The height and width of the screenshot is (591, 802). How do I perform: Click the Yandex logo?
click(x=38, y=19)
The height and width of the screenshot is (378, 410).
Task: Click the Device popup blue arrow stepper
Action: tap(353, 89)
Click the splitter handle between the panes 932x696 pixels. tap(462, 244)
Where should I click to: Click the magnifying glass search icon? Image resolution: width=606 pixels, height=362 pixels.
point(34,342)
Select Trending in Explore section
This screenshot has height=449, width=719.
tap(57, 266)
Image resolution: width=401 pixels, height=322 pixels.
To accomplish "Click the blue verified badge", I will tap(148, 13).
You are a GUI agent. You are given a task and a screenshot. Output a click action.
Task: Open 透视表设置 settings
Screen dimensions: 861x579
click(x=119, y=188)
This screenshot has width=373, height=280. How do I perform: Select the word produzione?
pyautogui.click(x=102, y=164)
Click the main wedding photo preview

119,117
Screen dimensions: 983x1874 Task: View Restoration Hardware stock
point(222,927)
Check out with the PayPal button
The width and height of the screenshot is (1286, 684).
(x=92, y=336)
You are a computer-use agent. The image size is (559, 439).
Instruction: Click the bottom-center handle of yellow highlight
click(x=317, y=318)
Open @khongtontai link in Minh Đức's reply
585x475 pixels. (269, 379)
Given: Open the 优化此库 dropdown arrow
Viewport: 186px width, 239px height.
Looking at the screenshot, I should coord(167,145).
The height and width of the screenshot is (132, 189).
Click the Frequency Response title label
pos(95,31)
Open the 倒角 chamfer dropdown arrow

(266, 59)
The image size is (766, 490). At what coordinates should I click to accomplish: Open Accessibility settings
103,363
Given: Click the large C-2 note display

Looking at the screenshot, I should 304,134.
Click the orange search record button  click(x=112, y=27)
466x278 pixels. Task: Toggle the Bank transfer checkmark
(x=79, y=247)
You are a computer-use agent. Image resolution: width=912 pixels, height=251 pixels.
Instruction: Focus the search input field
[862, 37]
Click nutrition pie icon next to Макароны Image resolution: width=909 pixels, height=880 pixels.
# # # # # # #
DIRECTIONS: Look over the listing. Pull out every line with the string "agent" in it.

THE COMPLETED TASK:
You are a GUI agent. You are given a task and a screenshot. Output a click action.
You are a computer-use agent. The image size is (559, 439).
You are a computer-use agent. Image resolution: width=912 pixels, height=251 pixels.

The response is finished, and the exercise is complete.